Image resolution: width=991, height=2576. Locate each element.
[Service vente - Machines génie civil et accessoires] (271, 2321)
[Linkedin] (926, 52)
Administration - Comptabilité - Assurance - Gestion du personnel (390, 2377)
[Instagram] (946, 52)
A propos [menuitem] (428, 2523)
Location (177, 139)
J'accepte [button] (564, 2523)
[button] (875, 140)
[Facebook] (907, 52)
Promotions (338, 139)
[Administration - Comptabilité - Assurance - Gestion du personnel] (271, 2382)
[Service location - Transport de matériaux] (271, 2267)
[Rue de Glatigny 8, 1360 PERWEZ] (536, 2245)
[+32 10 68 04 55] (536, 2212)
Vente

......

→ What is required:
Restate the listing in full, preserving every word.

→ Written response:
Image resolution: width=991, height=2576. Locate each element.
[Service vente - Machines génie civil et accessoires] (271, 2321)
[Linkedin] (926, 52)
Administration - Comptabilité - Assurance - Gestion du personnel (390, 2377)
[Instagram] (946, 52)
A propos [menuitem] (428, 2523)
Location (177, 139)
J'accepte [button] (564, 2523)
[button] (875, 140)
[Facebook] (907, 52)
Promotions (338, 139)
[Administration - Comptabilité - Assurance - Gestion du personnel] (271, 2382)
[Service location - Transport de matériaux] (271, 2267)
[Rue de Glatigny 8, 1360 PERWEZ] (536, 2245)
[+32 10 68 04 55] (536, 2212)
Vente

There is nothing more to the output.